• Selected extract:
Analysis

Evergrande Defaults! Now What?

Blurb

China Evergrande failed to make interest payments to offshore bondholder, prompting Fitch Ratings to upgrade the Company’s status to “restricted default” on December 9, making China Evergrande the twelfth Chinese real estate firm to default on bonds in 2021, and by far the largest to do so.

China Evergrande, the second-largest real estate developer in China, has been narrowly dodging default for months. The Company has more than US $300 billion in debt that, as it warned the market back in September, it believed would be difficult for it to service. (As an aside, it is believed that China Evergrande could have an additional US $150 billion in debt, off its official financial books).

Put simply, the cash flow of the Company, severely dampened by the cooling Chinese housing market, is not enough for it to service interest payments to those from which it borrowed funds, typically in the form of interest-bearing corporate bonds.

One such unlucky purchaser of China Evergrande corporate bonds, among others, are off-shore investors. Off-shore bondholders will likely be the least prioritised of the Company’s investors when receiving interest payments or reparations.

Evergrande defaults!

Perhaps fortuitously, it was the failure by China Evergrande to make interest payments to this very group of investors that prompted Fitch Ratings to upgrade the Company’s status to “restricted default” on December 9. Interestingly, China Evergrande is the twelfth Chinese real estate firm to default on bonds in 2021, and by far the largest to do so.

Now what?

Other rating agencies, such as Moody’s and S&P Global, have not been so quick to upgrade their status of China Evergrande. However, S&P Global has noted that China Evergrande’s default is “inevitable”.

China Evergrande themselves seem to be ignoring public comment on its failure to meet its obligation, nor has it ceased operations or begun any formal paperwork to address its potential bankruptcy.

• Instruction:
Answer these from the Evergrande article:
(a) How much debt does China Evergrande have, according to the article?
(b) Which rating agency changed the Company's status to "restricted default", and on what date?
(c) What word did S&P Global use for China Evergrande's default?

• Source material:
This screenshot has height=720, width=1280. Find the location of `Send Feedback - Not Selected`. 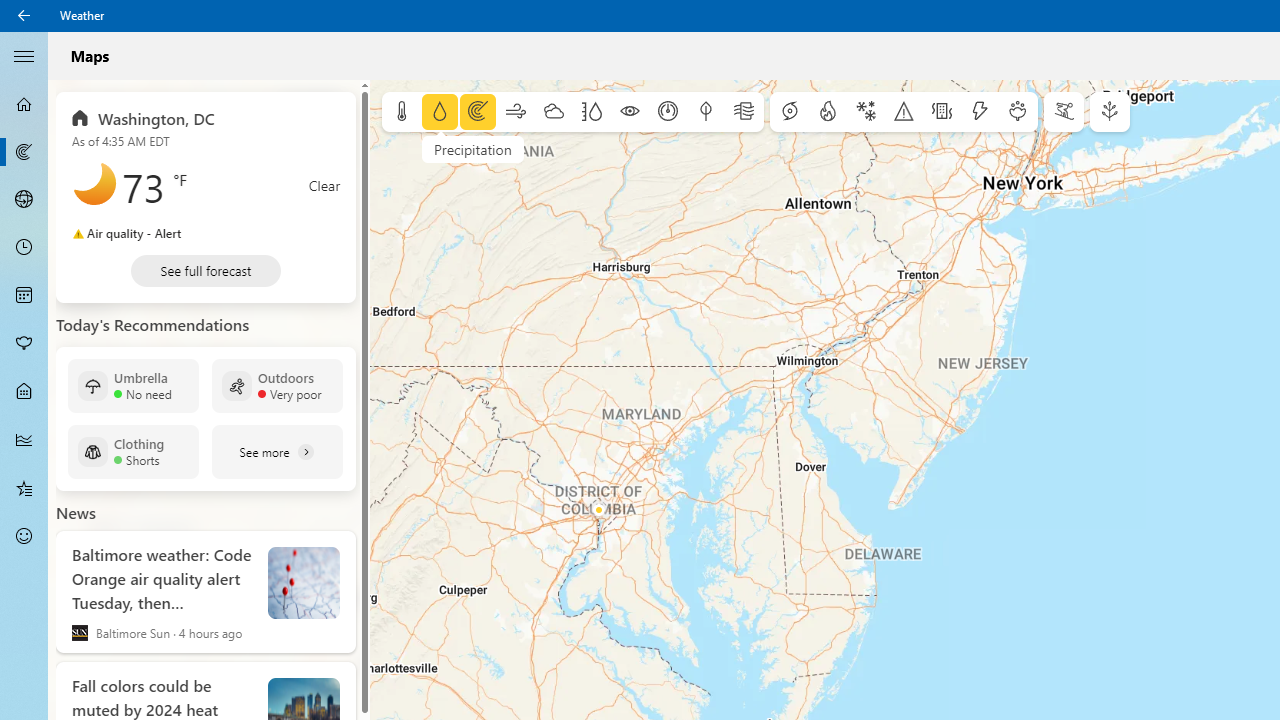

Send Feedback - Not Selected is located at coordinates (24, 536).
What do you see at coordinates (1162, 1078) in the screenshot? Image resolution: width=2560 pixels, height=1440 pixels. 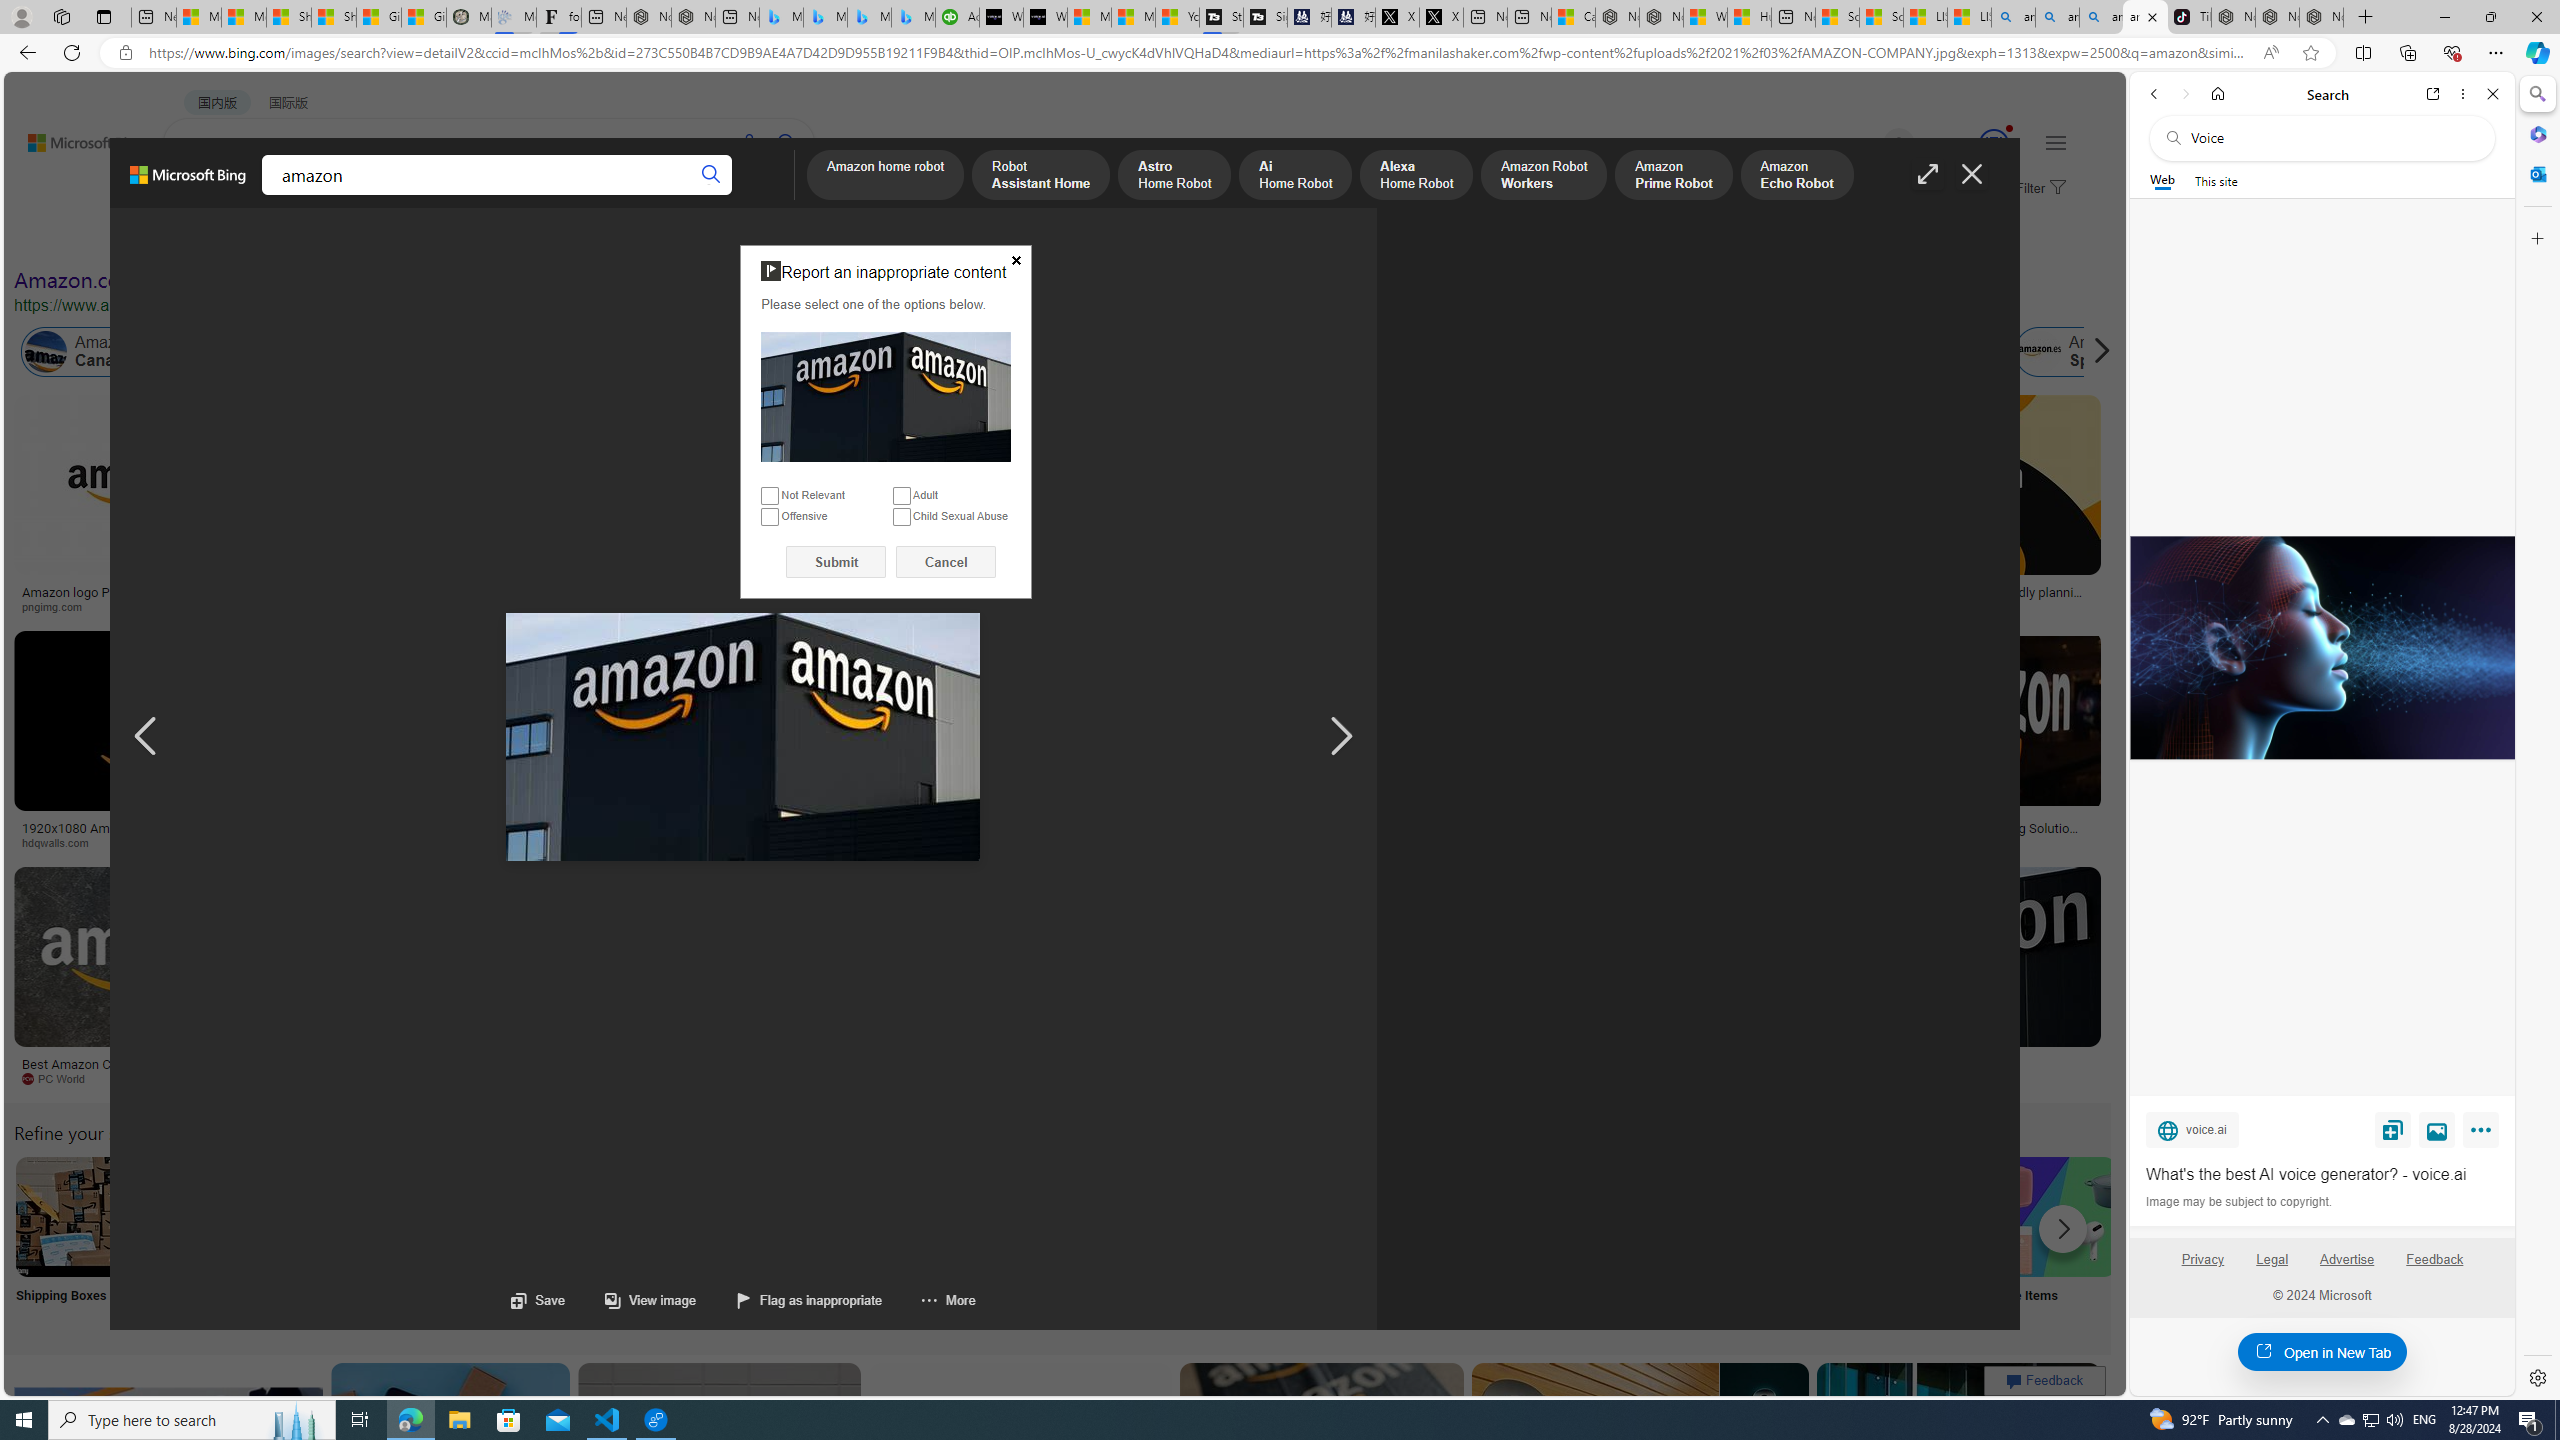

• The response:
(a) More than US $300 billion.
(b) Fitch Ratings, on December 9.
(c) "Inevitable."